An Australian mother-of-five is urging parents to be more cautious about germs at the supermarket after her baby contracted salmonella from a shopping trolley.
According to essentialbaby.com, Gold Coast resident Vivienne Wardrop stopped at a shopping centre for a "quick shop" with her 10-month-old son Logan, who she strapped into a trolley.
Just 24 hours later Logan was vomiting, had diarrhoea and a fever. The following morning his mother took him to hospital where he spent the next eight days in intensive care.
Taking to Facebook, Wardrop explained: "[He] ended up with a central line as his veins were collapsing due to severe dehydration. He was in hospital for a total of 10 days and will still take another week or two to fully recover."
She told the Daily Mail the experience was "terrifying", saying she feared "we were going to lose him. It didn't seem like [the doctors] were able to get him under control because they didn't know what was wrong with him."
Wardrop says she had never seen a child so sick, "and I have five children".

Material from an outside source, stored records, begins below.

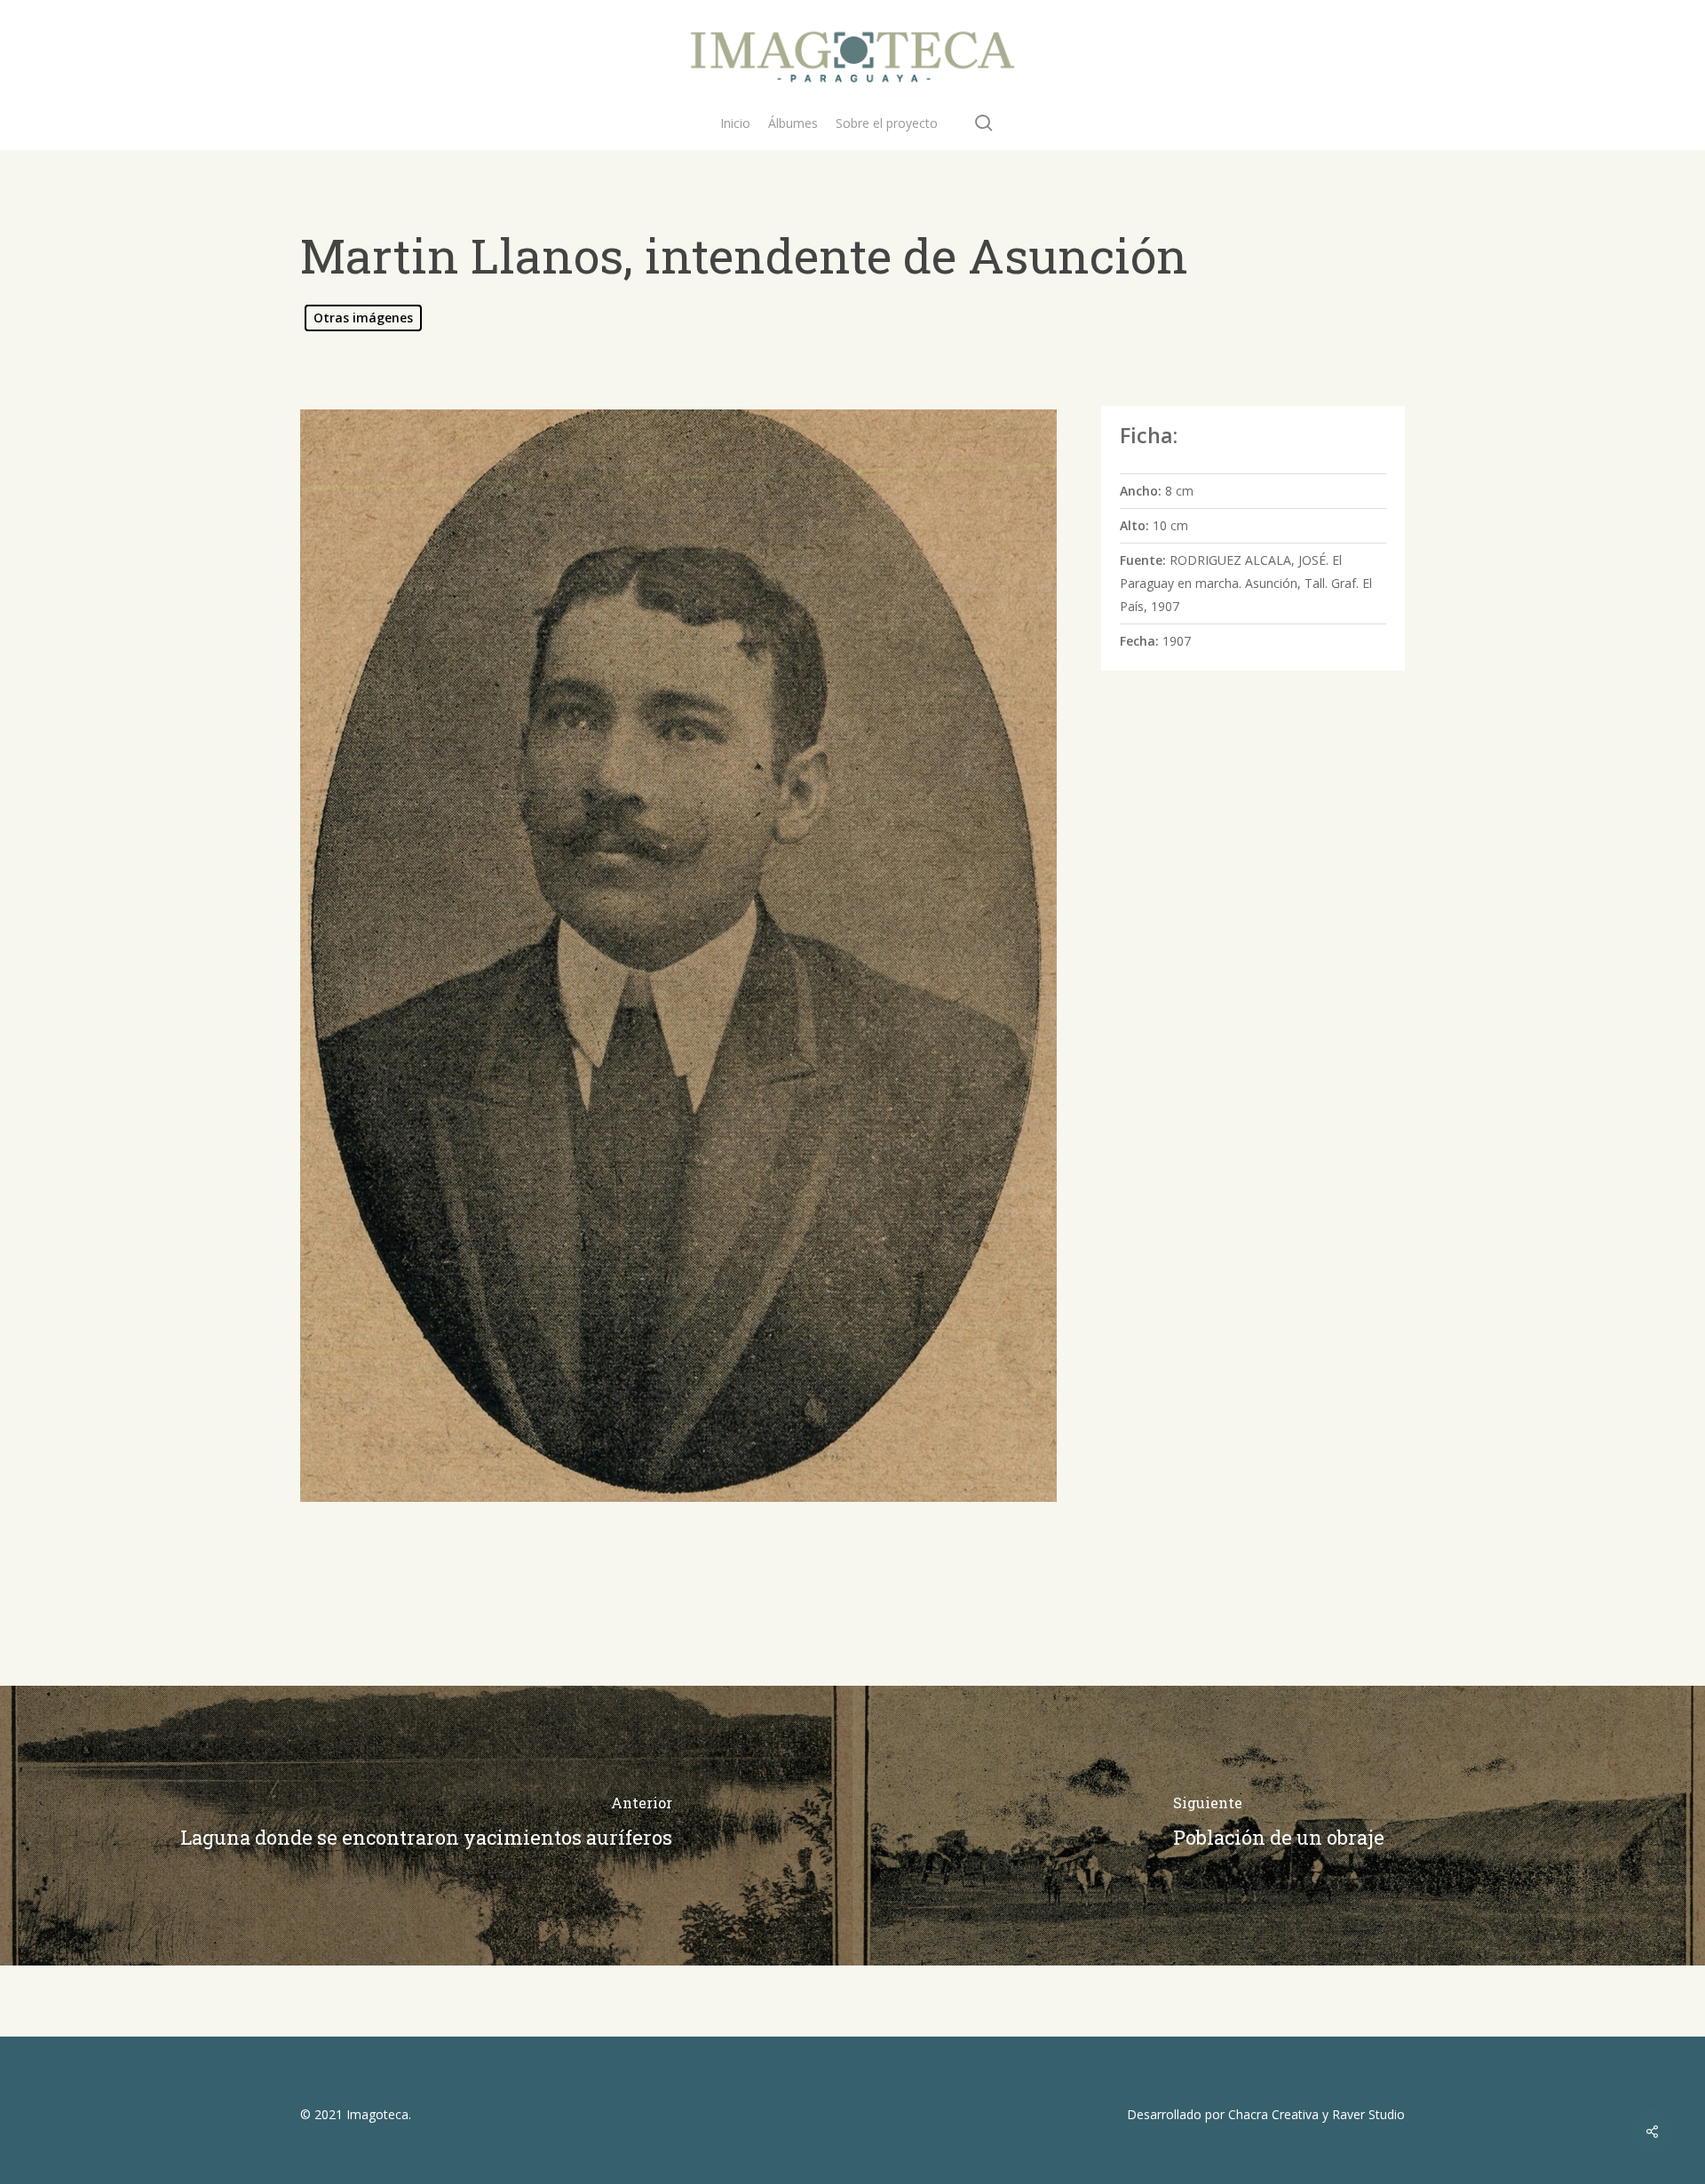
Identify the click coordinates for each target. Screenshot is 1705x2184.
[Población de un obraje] (1278, 1826)
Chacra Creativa (1273, 2114)
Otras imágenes (363, 317)
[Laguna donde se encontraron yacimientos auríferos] (426, 1826)
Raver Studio (1368, 2114)
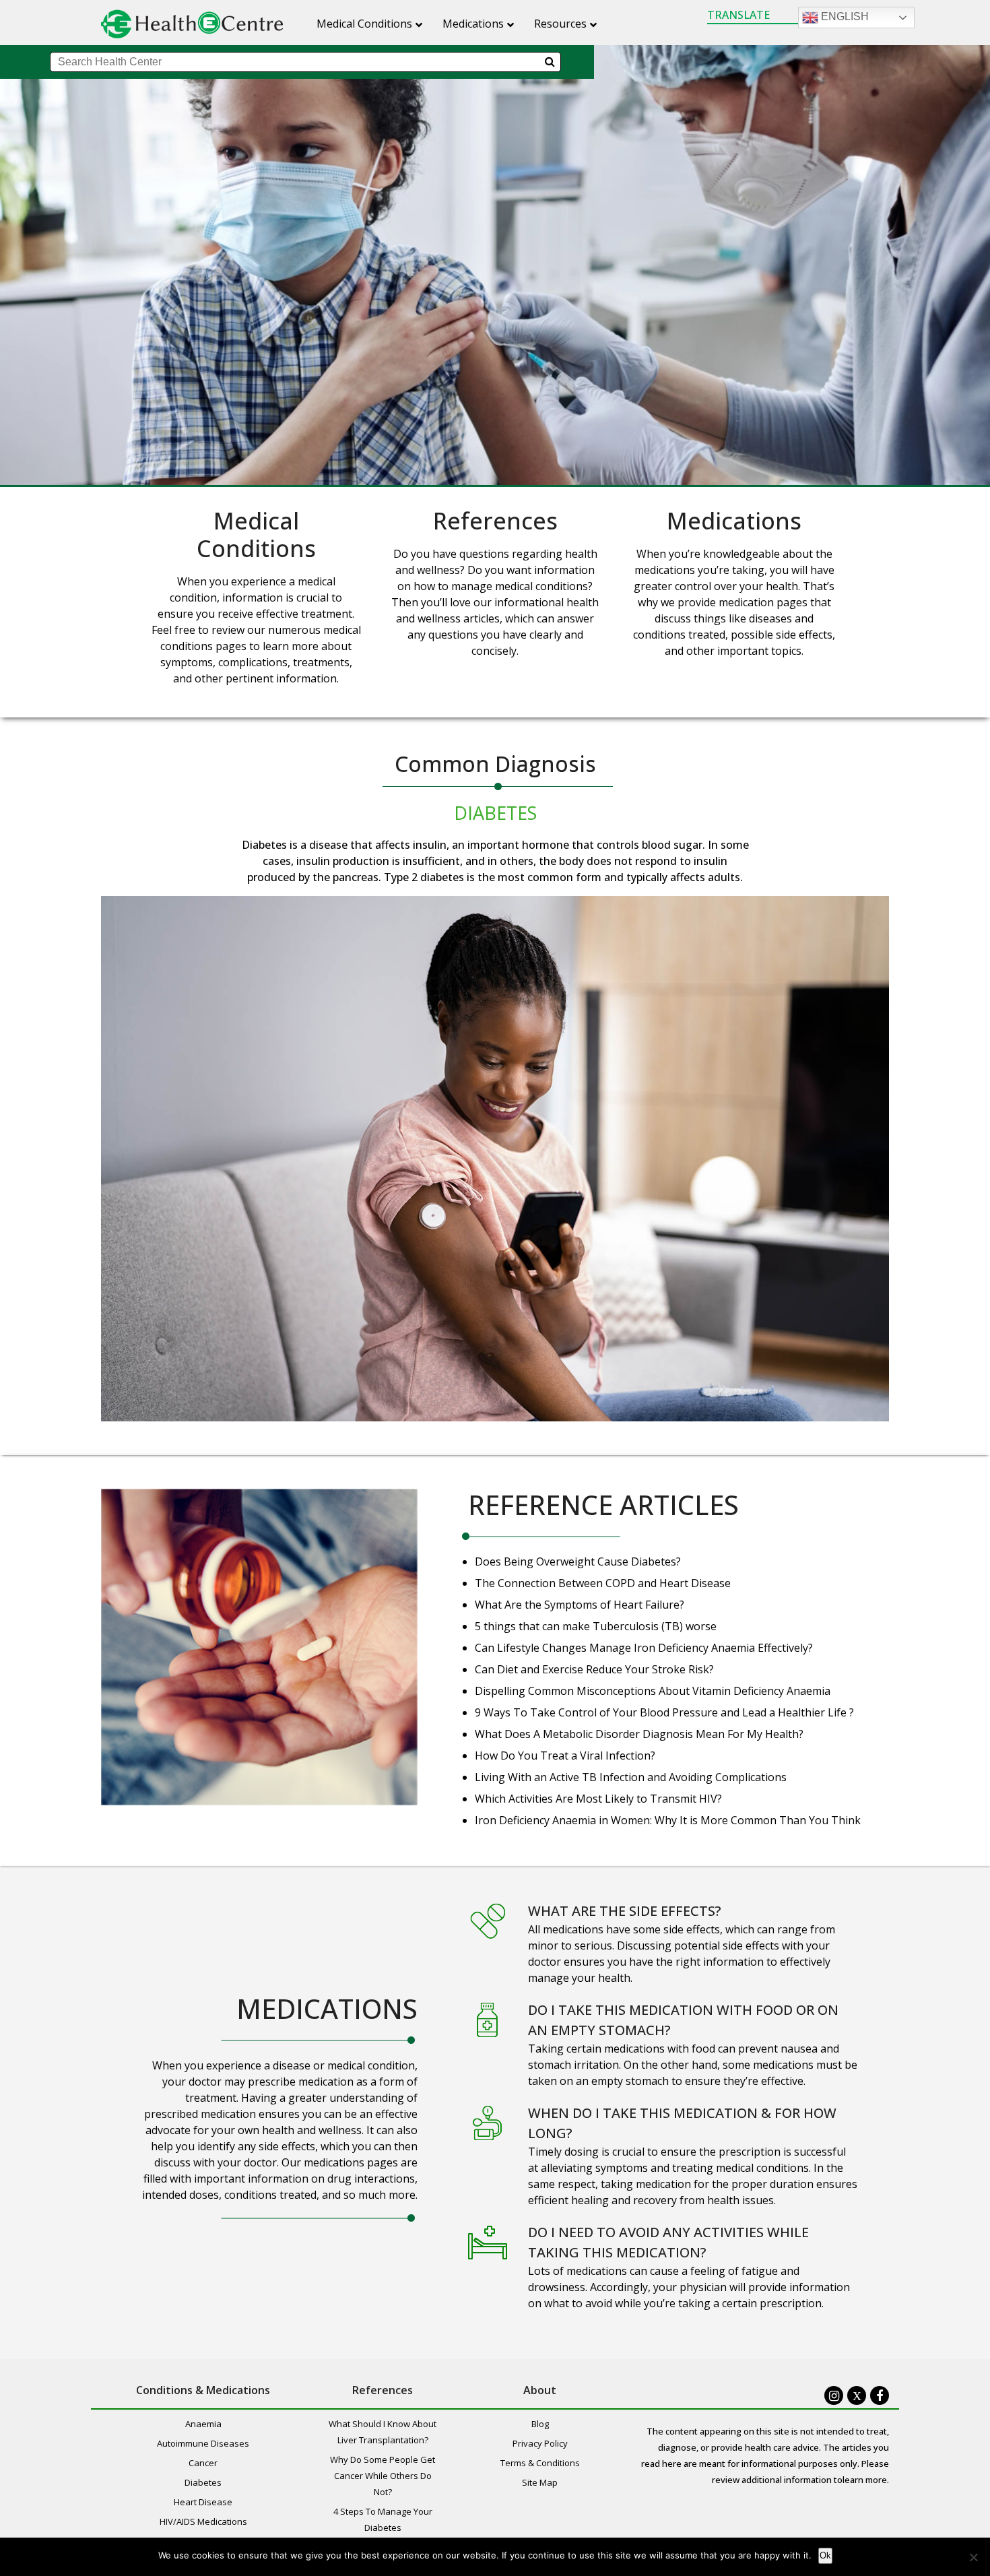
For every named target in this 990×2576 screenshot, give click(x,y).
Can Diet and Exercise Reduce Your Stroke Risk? (594, 1669)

In just three days, Logan lost 10 per cent of his body weight and became bloated because water couldn't enter his body's cells.
He was diagnosed with adenovirus, rotavirus, salmonella poisoning and, due to the strain on his body, contracted meningitis.
While no formal testing has been conducted to establish Wardrop's claims that the shopping trolley was the source of his illness, the mother believes a process of elimination makes it the likely culprit.
"I hadn't been anywhere with him in a week so doctors advised [it was the] only place he could of gotten it," she wrote on Facebook.
The post includes grim images of her sick son and has been shared more than 12,000 times.